NATSO has long advocated for increased, sustainable spending on highways and infrastructure, such as by increasing the motor fuels excise tax rates.
It remains unclear, however, how exactly a Trump administration would go about increasing infrastructure spending. Some of his campaign positions, while high-level and abstract, indicate a preference for encouraging the private sector to take the lead on highway projects. The government's role in these scenarios would be to provide tax incentives and other inducements to generate the necessary capital and investment environment to prompt projects and spending to move forward.
For several reasons, this may be less than ideal, according to NATSO's V.P. of Government Affairs David Fialkov. "First, whenever the private sector is taking a lead in infrastructure projects, there inevitably will be a desire for a fast return on investment. This can lead to inefficient and counter-productive revenue-raising concepts such as tolling and rest area commercialization.
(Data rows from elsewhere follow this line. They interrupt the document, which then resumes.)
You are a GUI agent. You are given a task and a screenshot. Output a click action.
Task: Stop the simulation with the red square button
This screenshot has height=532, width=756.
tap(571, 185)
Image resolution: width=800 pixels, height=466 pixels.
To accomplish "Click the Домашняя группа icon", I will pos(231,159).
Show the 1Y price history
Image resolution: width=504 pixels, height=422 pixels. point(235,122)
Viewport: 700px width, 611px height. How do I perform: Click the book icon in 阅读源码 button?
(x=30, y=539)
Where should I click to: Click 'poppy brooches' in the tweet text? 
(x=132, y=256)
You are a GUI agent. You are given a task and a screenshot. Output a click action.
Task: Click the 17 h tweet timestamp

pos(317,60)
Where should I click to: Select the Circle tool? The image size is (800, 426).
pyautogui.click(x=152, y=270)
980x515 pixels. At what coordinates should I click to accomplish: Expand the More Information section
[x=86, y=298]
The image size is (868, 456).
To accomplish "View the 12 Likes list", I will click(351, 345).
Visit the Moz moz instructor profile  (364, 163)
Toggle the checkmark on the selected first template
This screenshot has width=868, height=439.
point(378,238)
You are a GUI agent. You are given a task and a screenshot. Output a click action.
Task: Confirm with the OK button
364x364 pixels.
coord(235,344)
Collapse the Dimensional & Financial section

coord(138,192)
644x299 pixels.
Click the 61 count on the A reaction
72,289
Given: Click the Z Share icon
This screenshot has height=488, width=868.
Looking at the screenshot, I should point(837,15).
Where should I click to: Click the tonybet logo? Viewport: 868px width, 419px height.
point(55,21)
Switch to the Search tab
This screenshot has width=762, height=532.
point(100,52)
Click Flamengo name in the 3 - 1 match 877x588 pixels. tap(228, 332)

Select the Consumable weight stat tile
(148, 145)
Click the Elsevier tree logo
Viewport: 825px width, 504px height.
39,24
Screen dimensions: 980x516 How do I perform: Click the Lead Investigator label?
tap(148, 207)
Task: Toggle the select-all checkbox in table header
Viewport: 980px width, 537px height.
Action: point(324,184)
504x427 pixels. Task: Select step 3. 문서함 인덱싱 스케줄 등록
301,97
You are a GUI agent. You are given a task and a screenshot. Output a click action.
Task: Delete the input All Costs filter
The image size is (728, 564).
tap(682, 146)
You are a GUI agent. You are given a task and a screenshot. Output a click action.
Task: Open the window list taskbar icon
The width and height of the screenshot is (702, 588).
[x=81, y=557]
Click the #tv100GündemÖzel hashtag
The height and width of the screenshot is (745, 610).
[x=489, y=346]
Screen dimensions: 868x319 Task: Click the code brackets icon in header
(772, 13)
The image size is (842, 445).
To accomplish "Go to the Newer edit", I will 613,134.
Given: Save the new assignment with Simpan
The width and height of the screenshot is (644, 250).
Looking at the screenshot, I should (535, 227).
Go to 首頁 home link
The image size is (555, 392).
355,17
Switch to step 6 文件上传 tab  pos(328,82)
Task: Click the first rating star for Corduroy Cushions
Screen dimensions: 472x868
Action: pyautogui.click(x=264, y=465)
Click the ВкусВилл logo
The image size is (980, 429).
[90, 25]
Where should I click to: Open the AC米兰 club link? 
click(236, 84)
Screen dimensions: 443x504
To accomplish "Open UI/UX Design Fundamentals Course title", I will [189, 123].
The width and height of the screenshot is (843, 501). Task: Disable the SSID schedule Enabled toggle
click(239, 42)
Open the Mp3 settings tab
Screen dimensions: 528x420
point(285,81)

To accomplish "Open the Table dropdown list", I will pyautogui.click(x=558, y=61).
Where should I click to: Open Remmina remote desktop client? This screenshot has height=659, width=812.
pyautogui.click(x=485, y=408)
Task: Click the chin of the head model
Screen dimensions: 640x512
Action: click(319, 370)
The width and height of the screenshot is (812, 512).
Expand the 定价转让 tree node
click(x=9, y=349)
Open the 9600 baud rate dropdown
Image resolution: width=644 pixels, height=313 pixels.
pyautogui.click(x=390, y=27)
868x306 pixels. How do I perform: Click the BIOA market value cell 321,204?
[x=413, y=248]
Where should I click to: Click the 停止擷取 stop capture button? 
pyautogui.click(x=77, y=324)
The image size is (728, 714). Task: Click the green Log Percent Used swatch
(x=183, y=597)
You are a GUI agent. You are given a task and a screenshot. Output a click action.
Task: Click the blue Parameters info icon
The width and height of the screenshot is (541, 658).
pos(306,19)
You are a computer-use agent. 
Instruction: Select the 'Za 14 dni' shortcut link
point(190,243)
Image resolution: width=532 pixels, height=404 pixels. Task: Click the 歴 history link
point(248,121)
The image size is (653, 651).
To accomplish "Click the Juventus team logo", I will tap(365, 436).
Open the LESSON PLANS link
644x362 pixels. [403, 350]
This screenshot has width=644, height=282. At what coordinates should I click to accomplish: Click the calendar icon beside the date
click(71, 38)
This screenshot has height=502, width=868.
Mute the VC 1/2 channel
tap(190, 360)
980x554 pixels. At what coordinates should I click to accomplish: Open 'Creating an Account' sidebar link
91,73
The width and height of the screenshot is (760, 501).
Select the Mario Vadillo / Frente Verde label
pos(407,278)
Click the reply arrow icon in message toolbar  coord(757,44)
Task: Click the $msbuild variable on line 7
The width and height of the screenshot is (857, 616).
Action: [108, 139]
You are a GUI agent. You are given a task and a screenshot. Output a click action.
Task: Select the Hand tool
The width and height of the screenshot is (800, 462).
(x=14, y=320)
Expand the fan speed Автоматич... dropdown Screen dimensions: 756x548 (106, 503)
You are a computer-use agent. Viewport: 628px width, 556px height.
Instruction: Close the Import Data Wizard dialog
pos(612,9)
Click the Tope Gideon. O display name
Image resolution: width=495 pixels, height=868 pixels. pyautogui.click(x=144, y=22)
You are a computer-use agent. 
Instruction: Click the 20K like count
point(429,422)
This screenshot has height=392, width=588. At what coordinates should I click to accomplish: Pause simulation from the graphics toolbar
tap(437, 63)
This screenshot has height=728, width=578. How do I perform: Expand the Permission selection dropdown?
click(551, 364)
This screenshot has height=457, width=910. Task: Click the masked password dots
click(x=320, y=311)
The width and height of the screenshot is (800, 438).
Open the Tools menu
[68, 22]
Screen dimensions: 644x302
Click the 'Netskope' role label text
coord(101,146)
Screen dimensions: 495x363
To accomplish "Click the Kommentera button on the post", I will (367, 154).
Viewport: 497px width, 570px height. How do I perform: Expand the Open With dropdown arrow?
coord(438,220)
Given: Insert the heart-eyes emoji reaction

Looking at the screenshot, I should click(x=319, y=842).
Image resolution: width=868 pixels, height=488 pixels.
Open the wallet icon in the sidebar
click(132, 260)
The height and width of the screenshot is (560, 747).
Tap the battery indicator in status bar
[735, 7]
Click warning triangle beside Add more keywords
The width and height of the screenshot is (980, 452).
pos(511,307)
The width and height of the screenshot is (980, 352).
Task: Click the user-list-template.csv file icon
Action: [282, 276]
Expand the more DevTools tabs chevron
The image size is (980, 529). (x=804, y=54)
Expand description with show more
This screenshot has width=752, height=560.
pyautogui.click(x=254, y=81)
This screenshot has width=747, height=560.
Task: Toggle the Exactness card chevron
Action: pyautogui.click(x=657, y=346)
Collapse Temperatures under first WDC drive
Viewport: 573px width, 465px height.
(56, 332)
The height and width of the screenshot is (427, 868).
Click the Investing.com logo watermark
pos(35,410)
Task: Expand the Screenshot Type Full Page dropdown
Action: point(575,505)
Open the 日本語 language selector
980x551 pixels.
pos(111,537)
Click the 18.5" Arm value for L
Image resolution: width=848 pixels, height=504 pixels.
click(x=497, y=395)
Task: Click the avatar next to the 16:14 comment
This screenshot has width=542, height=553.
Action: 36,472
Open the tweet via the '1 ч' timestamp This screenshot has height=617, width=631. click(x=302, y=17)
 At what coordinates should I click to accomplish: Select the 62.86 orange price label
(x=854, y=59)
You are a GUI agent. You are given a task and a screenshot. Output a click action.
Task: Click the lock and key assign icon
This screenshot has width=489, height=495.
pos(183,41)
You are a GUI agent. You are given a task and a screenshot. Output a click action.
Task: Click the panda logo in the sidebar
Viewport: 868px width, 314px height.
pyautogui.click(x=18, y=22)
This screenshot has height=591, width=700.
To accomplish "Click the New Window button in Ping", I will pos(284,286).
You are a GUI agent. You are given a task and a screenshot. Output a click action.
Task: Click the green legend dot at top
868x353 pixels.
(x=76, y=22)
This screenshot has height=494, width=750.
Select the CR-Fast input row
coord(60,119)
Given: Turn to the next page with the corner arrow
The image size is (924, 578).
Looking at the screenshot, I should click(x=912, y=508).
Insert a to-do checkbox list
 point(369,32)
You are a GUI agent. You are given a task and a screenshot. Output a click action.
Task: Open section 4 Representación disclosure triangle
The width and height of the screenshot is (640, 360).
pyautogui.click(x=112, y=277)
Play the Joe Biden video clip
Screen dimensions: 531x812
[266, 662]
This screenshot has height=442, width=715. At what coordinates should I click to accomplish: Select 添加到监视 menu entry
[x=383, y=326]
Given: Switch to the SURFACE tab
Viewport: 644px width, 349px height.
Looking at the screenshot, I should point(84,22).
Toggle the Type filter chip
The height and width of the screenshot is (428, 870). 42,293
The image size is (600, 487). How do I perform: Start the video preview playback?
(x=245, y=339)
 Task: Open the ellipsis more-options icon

"Second, there is the potential that private capital will gravitate toward projects that are more frequently utilized by affluent drivers -- who can afford to pay high user fees -- as opposed to projects in more rural areas that may objectively be of a higher priority."
The importance that Trump places on using tax credits to leverage private sector investment is highlighted by his choice of Shirley Ybarra to head his transportation transition team. Ybarra is best-known for her advocacy of such "public-private partnerships."
Of course, any infrastructure spending plan will have to be approved by Congress. There has long been discussion or reforming America's repatriation tax scheme to incentivize companies to "bring home" money that is currently being stored abroad, and using that revenue to fund transportation and infrastructure spending.
Although Congress passed a long-term highway bill last year, it was unable to develop a self-sustaining funding solution, instead cobbling together spending cuts and revenue increases in the federal budget, some of them more fiscal sleight of hand than real money. By 2021, the Highway Trust Fund is expected to show a $18 billion gap between spending a fuel-tax revenue.
Although it remains a murky and fluid playing field, it is clear that infrastructure spending will be a top-level item for discussion in the opening months of the Trump Administration.